Stored data entries:
------------------------------------------------------------------------
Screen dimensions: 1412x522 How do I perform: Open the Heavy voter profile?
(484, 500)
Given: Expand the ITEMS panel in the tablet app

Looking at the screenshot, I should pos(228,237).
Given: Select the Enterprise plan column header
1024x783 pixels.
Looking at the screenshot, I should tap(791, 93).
------------------------------------------------------------------------
What is being asked: Lines from the one containing "Given: Select the" through the final line of the entries are the only ones to print, and each must match exactly.

Exercise output:
Given: Select the Enterprise plan column header
1024x783 pixels.
Looking at the screenshot, I should tap(791, 93).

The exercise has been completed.